Along the rear wall of the engine shop the Camel wings are being crated for the trip to Hollywood.Originally it was planned to load everything on one truck with the wings being lashed to the fuselage sides but it looks now like another truck will have to be sent to pickup the wings and flight surfaces.


----------



## JohnReid

Wrong thread


----------



## JohnReid




----------



## JohnReid




----------



## JohnReid

Along the engine shop wall sits an old air show car that was used for car/airplane races and ground to air wing walker transfers for many years.Sitting there in the weeds it seems to be have been forgotten,its glory days long gone by.
The guys delivering the coal and wood would be glad to see it outta there to make their job easier.The boss however hates to throw anything away, so there it sits rusting away.


----------



## JohnReid




----------



## JohnReid

Sorry folks I got a bit ahead of myself on this storyboard walk around.This is the view through the backdoor,with the WC on the left and coal bin on the right(not visible in this pic).The boss is in conservation with two pilots ,one in flying gear and the other in RFC uniform.
The boss in the fedora seems to be giving his best impression of Al Capone standing in the shadows of a early sunset on this November afternoon in Canada.(maybe a little rum across the border guys?)

Please note: there is a more understandable sequence to this story in my photobucket under the My Book album.


----------



## JohnReid




----------



## JohnReid




----------



## JohnReid

Here is an old OX5 engine that was removed from the military Jenny and is being packaged up and sent out for major overhaul.We are equipped to do minor repairs to engines and airframes here but the major stuff requires outside help.Right now the guys are on coffee break so the truck drivers are having a little game of checkers while they wait.


----------



## JohnReid




----------



## JohnReid

This is a night view through the engine shop doors.The guys are working on an old water cooled Mercedes engine from a Fokker D7 racer of which there were a few around just after the war.Last one out has to turn off the lights and stumble around in the dark looking for his car keys.


----------



## JohnReid




----------



## JohnReid




----------



## JohnReid

No mention of this era would be complete without the topic of air racing.Many of the guys here at Reid & Sons are avid fans.Our company is more concentrated on the airshow aspect but we do help on occasion with some of their research and development and the occasional pilot.Our worlds exist side by side but their emphasis is on speed and aviation technology where ours is more on entertainment.
(between 1913 and 1931 Schneider cup winners increased the speed from 45.71 mph and 340.08 mph)


----------



## JohnReid

On some of the newer websites that I post to there seems to be a misunderstanding about what my posts are about.

About ten years ago when I first started posting it was my intention to promote the building of dioramas on the web.The armor guys had been well into this for a long time but there is little communication between the two groups.I wanted to help change that situation at a time when a lot of modelers thought that a diorama was a nice wooden base to put your model on.
I post to about 30 different websites.RR,auto,ship,figure and aircraft as well as some other art and photo sites and I am also writing an online book about storyboard dioramas.I have always been a teacher and I love to share whatever knowledge that I may have with others.This is more of a How to..... thread than anything else.I am also an active builder of dioramas for museums and at 70 years old this keeps me very busy.I just don't have time to socialize on the net.If you are expecting feedback on every post , you won't find it on this thread.Please try to understand.I know that there is a lot of interest out there as my photobucket averages thousands of hits a day and that is reward enough for me.Cheers!
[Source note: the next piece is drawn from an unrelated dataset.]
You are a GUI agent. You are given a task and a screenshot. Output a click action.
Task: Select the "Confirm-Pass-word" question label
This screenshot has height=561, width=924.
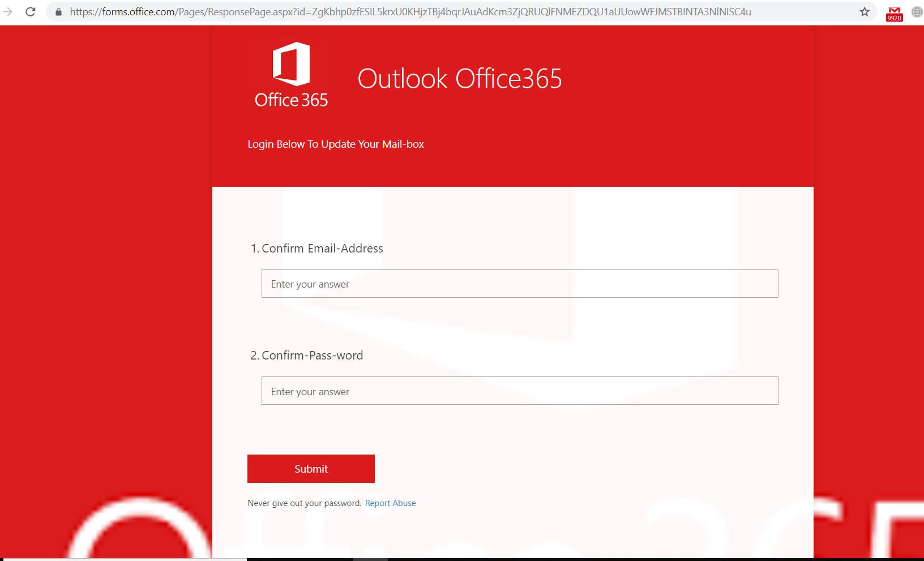tap(313, 356)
John.


----------



## JohnReid




----------



## bob8748

I follow John's photobucket account. Awesome!!!


----------



## JohnReid

On this walkaround we are now rounding the L/H corner of the hangar .The sign on the hangar door shows just what a progressive company that we are.Our flying instructors are required to be on duty only 12 hours a day instead of the normal 24.


----------



## JohnReid

bob8748 said:


> I follow John's photobucket account. Awesome!!!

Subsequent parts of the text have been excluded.